Frontotemporal Dementia Symptoms
The main symptoms of frontotemporal dementia (FTD) are a progressive change in personality and behaviour or progressive deterioration in language abilities. There are three forms of FTD: Behavioural variant frontotemporal dementia which affects personality and behaviour, primary progressive aphasia which affects speech at first and then behaviour, and progressive non-fluent aphasia which causes people to lose their ability to recall and speak words.
As the disease progresses, it becomes increasingly difficult for people to plan or organize activities, behave appropriately in social or work settings, interact with others, and care for themselves, resulting in increasing dependency on caregivers.
Frontotemporal Dementia Diagnosis
At Dementech Neurosciences’ frontotemporal dementia clinic, following an in-depth consultation with one of our dementia specialists, we can arrange for clinical tests and assessments in order to confirm a diagnosis and assess the extent to which the dementia has developed. This information can help us determine the appropriate next steps and treatment plans too.
One of the tests available at our London frontotemporal dementia clinic includes assessing in vivo tau protein aggregates using a special type of brain scan called positron emission tomography (PET), which can be used to measure chemical changes within the brain and consequently study the functions of the brain. This novel imaging tool will enable early diagnosis of FTD before extensive cell loss and symptoms become evident. Additionally, Tau PET can also serve as an indicator of treatment efficacy for interventions aimed at preventing tau aggregate formation.
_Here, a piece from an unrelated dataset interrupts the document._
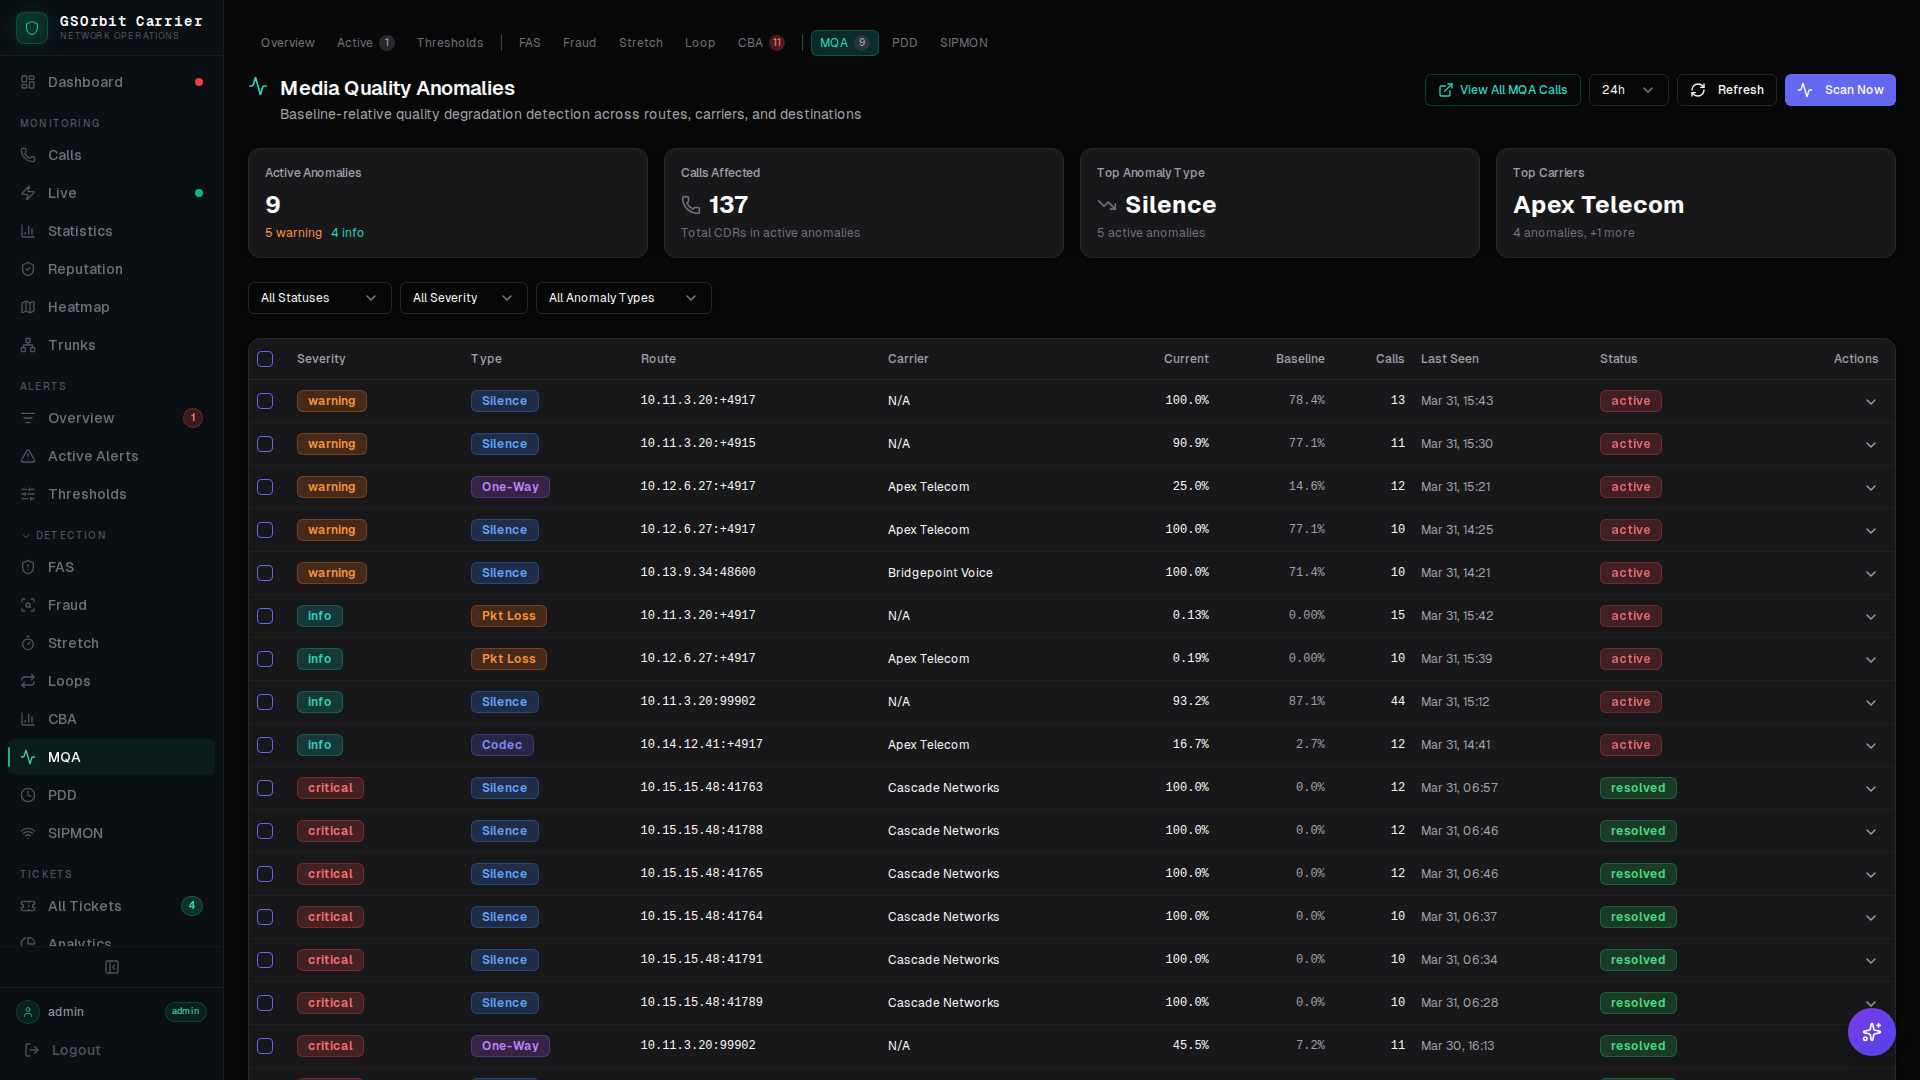Click the Heatmap map icon in sidebar
This screenshot has height=1080, width=1920.
(28, 307)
We also provide genetic screening and counselling for the known genes associated to the familial forms of FTD. Some people with FTD have a family history of dementia and the condition may be inherited in some of these families. Directly inherited forms of FTD are thought to account for around 10-20% of all cases of the condition. Genes that are known to cause FTD include MAPT gene (tau), progranulin (or GRN) gene or a gene called C9ORF72.
Mutations in the tau gene can cause the tau protein to behave abnormally, forming toxic clumps that can damage brain cells. We still need to understand more about how mutations in progranulin and C9ORF72 cause the disease. The C9ORF72 gene can cause individuals to develop motor neurone disease or FTD or both conditions and may affect members of the same family differently.
Frontotemporal Dementia Treatment
Dementia can affect people in multiple and extensive ways, and we understand that addressing all aspects of the disease is important – in order to best look after the wellbeing of the individual affected, as well as their family and caregiver(s). At Dementech Neurosciences’ frontotemporal dementia clinic, we offer a multidisciplinary approach to treat the whole range of symptoms of FTD. Our specialist dementia team includes an in-house speech and language therapist, occupational therapist, dietitian, psychologist and psychiatrist to manage effectively cognitive symptoms. Personalised treatment plans are always our goal, and we will be happy to answer any questions you may have to ensure everything is clear.
We also offer the opportunity to participate in clinical trials testing novel pharmacological intervention, before they become available to the public, aiming to delay the progression of the disease. Caring for a loved one with dementia can also be very stressful and challenging, and it’s very important that support and self-care extends to the caregiver as well. Our frontotemporal dementia clinic team is always happy to offer guidance and advice to carers, and we are pleased to also offer caregiver support.